Plasma gasification melting (PGM) technology that transforms municipal solid waste (MSW) into synthesis gas and products suitable for construction materials
The core of Environmental Energy Resources Ltd.’s technology was developed at the Kurchatov Institute in Russia, according to Liran Dor, chief technology officer and technical director, and has been used for more than a decade for the treatment of low- and intermediate-level radioactive waste in Russia. It is also applicable to MSW, municipal effluent sludge, industrial waste and medical waste.
Describing how the PGM system works, Dor said first the waste is fed into a vertical shaft vessel through an airtight feeding chamber at the upper portion of the system, and moves downward to pass through a drying zone where moisture in the waste is evaporated. The putrescible (decomposable) organics are converted into a pyrolysis gas, which forms a synthesis gas along with the gasification products, and is then evacuated from the vessel.
Oxidizing agents are then introduced to gasify the carbonic residues of the pyrolysis, producing carbon monoxide and hydrogen, which join the pyrolytic gases to increase calorific value.
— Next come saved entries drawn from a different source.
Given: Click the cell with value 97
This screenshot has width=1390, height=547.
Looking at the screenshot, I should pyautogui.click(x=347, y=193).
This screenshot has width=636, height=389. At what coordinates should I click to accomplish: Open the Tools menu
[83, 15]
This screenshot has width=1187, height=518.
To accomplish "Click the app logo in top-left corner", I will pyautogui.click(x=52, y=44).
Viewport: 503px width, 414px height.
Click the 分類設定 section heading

At the bottom of the vessel, plasma torches form an electric arc which ionizes air flowing through the torch to form a plasma jet, which may reach up to 4,000 degrees Celsius (7,232 degrees Fahrenheit). The plasma jet melts the inorganic fraction of the wastes to form an inert vitrified slag that can be used in construction materials or as roadbed aggregate.
The syngas can be combusted directly in a gas turbine to provide required power for the facility, and excess electricity can be sold to the grid or for other users. In a combined-cycle arrangement, the system has an electrical efficiency of about 40 percent to 45 percent, according to Dor. In terms of volume, approximately 1,000 cubic meters of syngas are generated in the PGM from 1 ton of MSW. PGM facilities produce up to 70 percent lower volume of gas to be cleaned, as compared with incineration.
“The process generates very little toxic fly ash, compared with 2 [percent] to 5 percent by weight in incineration of MSW,” Dor said. “The PGM also has the additional capability of feeding the fly ash back into the vessel.”
EER has operated a demonstration facility in Yblin, Israel, since late 2006 where it processes 12 to 20 tons of MSW per day. The company also has a 20-year agreement with Gowing & Pursey, a London-based waste management company, to construct a PGM plant in the U.K. According to the agreement, EER will supply the technology to construct and operate the plant, which will have a 30,000 ton per year capacity. G&P will supply the MSW.
Additionally, EER is currently in the permitting stage for the construction of a medical waste processing plant in Houston, Texas.